To reduce the download size, the software defaults to only including the smallest tiny model. This model has the lowest recognition accuracy. For better results, please download other larger models.

Models usable in both openai and faster modes

tiny :   Smallest model, fastest speed, lowest resource consumption, and lowest accuracy

tiny.en  :For English-only audio videos

base :

base.en :For English-only audio videos

small ,

small.en :For English-only audio videos

medium

medium.en :For English-only audio videos

large-v1

large-v2

large-v3 :Largest model, highest accuracy, requires 8G or 12G or more available video memory

Models usable only in faster mode

distil-whisper-small.en :For English-only videos

distil-whisper-medium.en :For English-only videos

distil-whisper-large-v2 : Requires 8G or more video memory, currently performs better with English videos, performs poorly with other languages

The first category is models with the suffix .en

For example, tiny.en, base.en, medium.en, etc.
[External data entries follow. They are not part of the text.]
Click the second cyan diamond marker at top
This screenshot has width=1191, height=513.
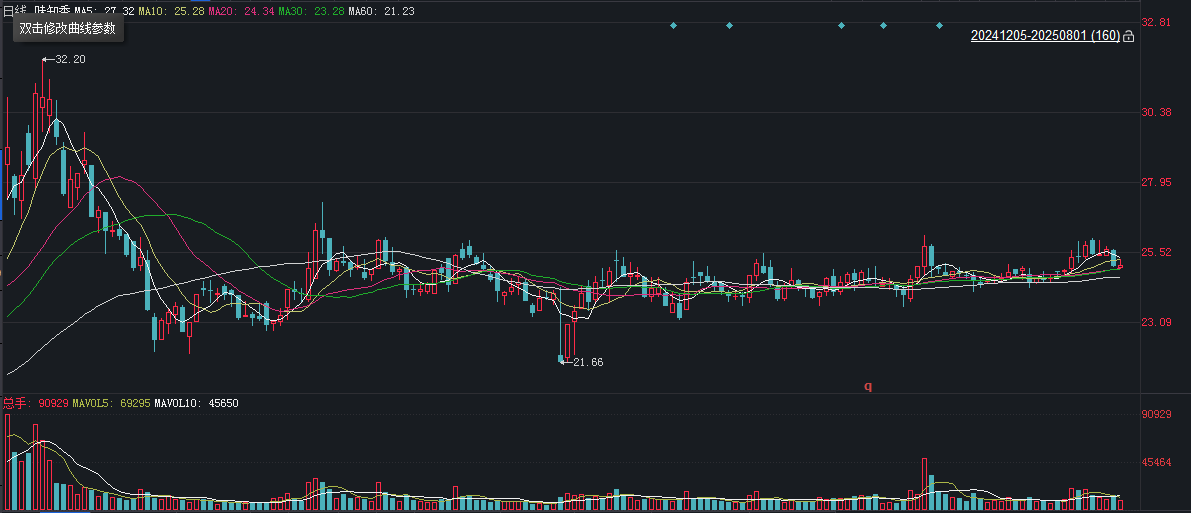[x=729, y=26]
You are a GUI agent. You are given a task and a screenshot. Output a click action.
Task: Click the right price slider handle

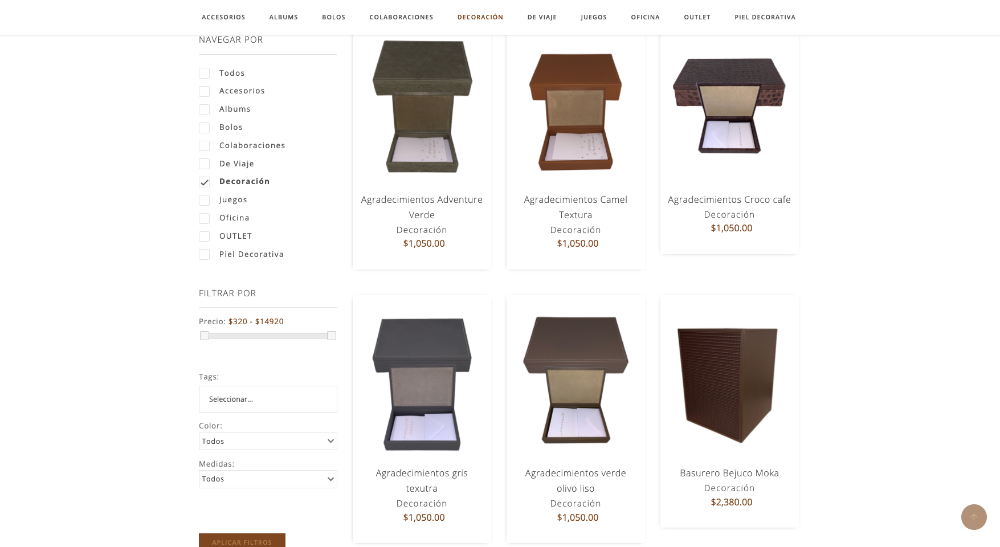(331, 336)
As the name suggests, these models are only used for video processing where the original language is English. In other words, if the language spoken in the video you are processing is English, choosing a model with the suffix .en will yield better results than the equivalent model without .en.

The second category is models without .en

These can be used for all supported languages, such as tiny, large-v1, etc.
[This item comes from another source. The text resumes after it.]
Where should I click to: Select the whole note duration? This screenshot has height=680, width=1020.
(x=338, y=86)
The third category is models starting with distil

There are currently only three models of this type, and they can only process videos where the original language is English. Even without the .en suffix, it is recommended to use them only for processing English audio videos; processing videos in other languages will result in very poor performance.

These models are characterized by their faster speed. Note that distil models can only be used in faster mode, not in openai mode.

distil-whisper-small.en

distil-whisper-medium.en

distil-whisper-large-v2

faster model download

All models are downloaded from https://github.com/jianchang512/stt/releases/tag/0.0

After opening, select the mode you want to use. It is recommended to choose the faster model for faster speed.

After downloading the faster model, the compressed package contains a folder. Copy the folder inside to the models folder in the software directory.

For example, after downloading the medium model, open the compressed package and you will see the folder

Copy this folder to the models directory

As shown in the image above.

openai model download

The address is the same: https://github.com/jianchang512/stt/releases/tag/0.0

Scroll down, download it, and you will get a file with a .pt suffix. Simply copy this file to the models directory.